The use of electronic health record systems helps physicians in their decision-making.
The use of electronic health record systems helps physicians in their decision-making. Creative Commons

An electronic health record or otherwise known as the electronic patient record has changed the whole concept of gathering health records of patients. As a matter of fact, it has evolved. What was once a patient's record placed in paper is now encoded in a digital format. One does not have to send a patient's record to another state by the use of a snail mail. It can be sent to different health care setups in various places by putting it in the network-connected information system. The patient's records entails the comprehensive information like the demographics, complaints, medical history, medical treatment, immunization given, laboratory workups and their results, x-ray films and even vital signs.

So how did the electronic health record begin? Initially, the use of medical record was developed by Hippocrates. Overtime, it evolved when the use of computer happened. In the year 1960, universities from the US started coming up with software that can document the records. Dr. Lawrence Weed came up with a proposal of using a medical record system electronically.

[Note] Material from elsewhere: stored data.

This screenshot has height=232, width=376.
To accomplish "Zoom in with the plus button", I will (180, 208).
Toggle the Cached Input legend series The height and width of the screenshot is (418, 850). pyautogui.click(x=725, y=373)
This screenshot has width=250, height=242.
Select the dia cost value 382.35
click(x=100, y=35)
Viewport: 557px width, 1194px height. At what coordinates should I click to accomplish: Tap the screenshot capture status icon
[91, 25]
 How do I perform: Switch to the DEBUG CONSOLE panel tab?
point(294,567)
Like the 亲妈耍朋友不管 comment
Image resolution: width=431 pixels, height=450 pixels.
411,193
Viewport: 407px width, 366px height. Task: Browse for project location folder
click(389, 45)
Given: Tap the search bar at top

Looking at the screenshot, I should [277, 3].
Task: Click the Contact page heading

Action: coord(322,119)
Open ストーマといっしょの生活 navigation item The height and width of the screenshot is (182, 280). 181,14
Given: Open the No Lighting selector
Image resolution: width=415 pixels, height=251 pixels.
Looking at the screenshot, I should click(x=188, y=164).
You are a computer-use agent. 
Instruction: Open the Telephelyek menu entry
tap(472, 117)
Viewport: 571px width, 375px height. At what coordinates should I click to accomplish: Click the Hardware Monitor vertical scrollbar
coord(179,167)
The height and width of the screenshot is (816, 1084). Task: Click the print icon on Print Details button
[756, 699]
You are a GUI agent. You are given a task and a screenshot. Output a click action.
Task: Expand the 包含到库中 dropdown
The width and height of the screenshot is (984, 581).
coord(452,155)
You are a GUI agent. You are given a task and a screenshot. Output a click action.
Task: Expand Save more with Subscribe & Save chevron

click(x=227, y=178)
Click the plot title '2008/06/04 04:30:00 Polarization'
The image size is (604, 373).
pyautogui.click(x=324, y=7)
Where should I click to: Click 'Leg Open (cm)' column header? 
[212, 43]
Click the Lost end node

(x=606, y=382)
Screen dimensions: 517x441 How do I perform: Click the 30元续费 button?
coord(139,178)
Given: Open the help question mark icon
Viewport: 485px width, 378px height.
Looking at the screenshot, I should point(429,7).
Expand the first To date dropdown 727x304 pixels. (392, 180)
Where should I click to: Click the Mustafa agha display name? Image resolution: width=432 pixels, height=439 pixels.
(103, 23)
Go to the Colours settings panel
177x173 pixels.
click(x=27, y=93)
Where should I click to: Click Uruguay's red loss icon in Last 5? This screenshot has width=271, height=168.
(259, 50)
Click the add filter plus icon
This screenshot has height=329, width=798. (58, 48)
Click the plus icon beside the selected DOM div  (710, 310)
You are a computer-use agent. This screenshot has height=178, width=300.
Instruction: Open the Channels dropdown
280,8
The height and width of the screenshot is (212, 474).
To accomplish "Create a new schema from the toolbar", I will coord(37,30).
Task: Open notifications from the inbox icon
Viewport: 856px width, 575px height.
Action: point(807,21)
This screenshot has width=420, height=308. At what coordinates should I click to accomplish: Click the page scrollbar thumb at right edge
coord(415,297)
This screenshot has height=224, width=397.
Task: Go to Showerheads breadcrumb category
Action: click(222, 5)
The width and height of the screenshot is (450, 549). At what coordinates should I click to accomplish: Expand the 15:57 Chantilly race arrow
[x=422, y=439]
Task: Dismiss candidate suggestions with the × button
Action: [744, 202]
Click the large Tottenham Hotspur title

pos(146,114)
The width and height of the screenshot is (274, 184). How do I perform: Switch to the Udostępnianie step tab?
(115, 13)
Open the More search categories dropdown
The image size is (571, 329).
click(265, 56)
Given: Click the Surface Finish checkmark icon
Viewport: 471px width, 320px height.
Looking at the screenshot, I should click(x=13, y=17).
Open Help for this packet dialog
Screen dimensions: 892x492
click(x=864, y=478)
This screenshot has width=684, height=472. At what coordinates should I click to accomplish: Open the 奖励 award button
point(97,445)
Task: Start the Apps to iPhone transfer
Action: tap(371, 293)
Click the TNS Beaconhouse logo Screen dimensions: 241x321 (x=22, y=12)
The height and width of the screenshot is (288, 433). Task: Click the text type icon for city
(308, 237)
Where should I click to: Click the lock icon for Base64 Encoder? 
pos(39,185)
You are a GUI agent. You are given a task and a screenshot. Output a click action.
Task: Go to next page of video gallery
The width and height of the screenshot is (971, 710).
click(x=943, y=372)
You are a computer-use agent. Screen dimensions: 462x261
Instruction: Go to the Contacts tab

His idea was openly accepted by many health care workers.

There are a lot of advantages of using the electronic health record. The main benefit would be the cost reduction. Trillions of dollars is allotted to health care. Because there's a good record system, expenses are cut down to a huge percent.

It is even beneficial to the environment. KP HealthConnect collects records for more than 8 million patients. The digital records have diminished the use of tons of paper. Gasoline consumption is even reduced because patients don't need to go to their doctor for a prescription for their refill. There prescription is automatically sent to the pharmacist. What is more is that, they are even using energy efficient computers. Thus, the use of fossil fuels is less.

Also, the quality of care is improved. There are lesser occurrences of medical errors. The use of electronic health record systems helps physicians in their decision-making. They have immediate access to medical literature. They don't need to fully rely on their memory. They have access to clinical data so they concentrate more on evidence-based medicine.